Re: GCC warnings for unused global variables
Gabriel Dos Reis wrote:
I already quoted Linus on volatile, here is something from someone who
has designed and implemented languages, operating systems and
simulators:
[...] However, I never had strong feeelings about volatile and see
no reason to improve on the ANSI C committee's decisions in this area.
B. Stroustrup, in D&E
Oh, that's nothing. For many a year, the draft Fortran 2000 Standard
already contains a "definition" of VOLATILE - or, as the editor of the
Standard likes to put it "a standard spelling for indicating
non-standard behaviour". Not suprisingly, I caught a subgroup last J3
meeting discussing something that suspiciously looked like "sequence
points" because without them, volatile has little meaning.

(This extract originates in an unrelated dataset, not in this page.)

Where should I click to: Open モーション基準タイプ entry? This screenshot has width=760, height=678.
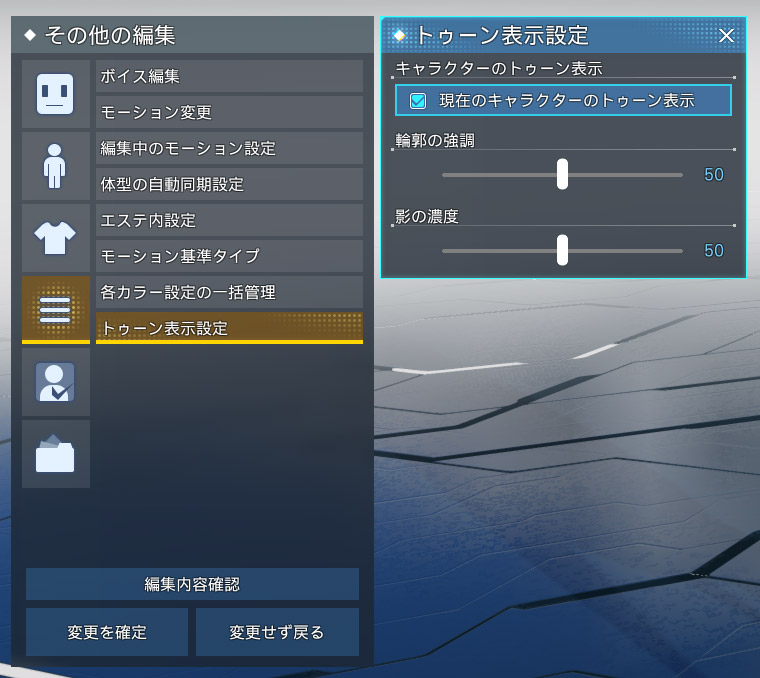[229, 256]
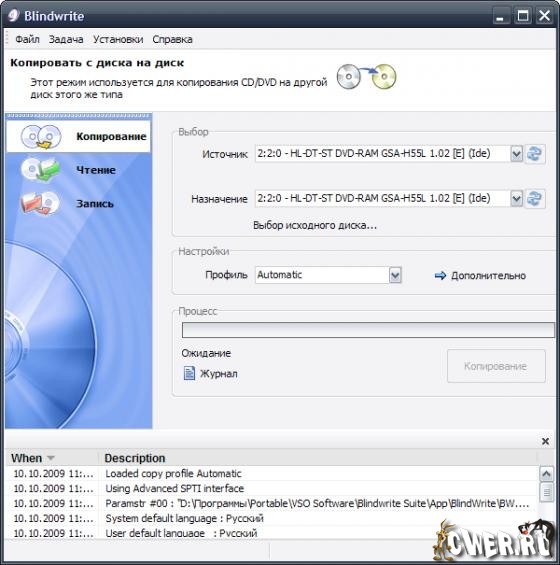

That's for a language that has been successful without sequence points
(or volatile) for half a century.
And no, that's not because no operating systems have ever been written
in it. Good ol' Fortran 66 had a splendid way of preventing accesses to
memory being "optimized away":
COMMON /AAP/ MEM
...
FOO = MEM
CALL DUMSUB
FOO = MEM
...
END
As whatever DUMSUB does to MEM is outside the scope of the "processor"

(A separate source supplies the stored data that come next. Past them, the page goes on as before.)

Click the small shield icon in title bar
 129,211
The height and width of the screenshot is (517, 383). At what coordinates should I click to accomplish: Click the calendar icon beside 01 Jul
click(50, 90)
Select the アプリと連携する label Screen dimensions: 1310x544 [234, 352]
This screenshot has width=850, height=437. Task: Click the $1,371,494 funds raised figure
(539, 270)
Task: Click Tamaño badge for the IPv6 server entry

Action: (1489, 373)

(compiler/runtime/cpu in Fortran Standardese) this effectively causes
the MEM access to be performed twice.
[ and don't complain about the cost of a subroutine call - in comparison
with memory access times that's negligible ]
--
Toon Moene - mailto:toon@moene.indiv.nluug.nl - phoneto: +31 346 214290
Saturnushof 14, 3738 XG Maartensdijk, The Netherlands
Maintainer, GNU Fortran 77: http://gcc.gnu.org/onlinedocs/g77_news.html
GNU Fortran 95: http://gcc-g95.sourceforge.net/ (under construction)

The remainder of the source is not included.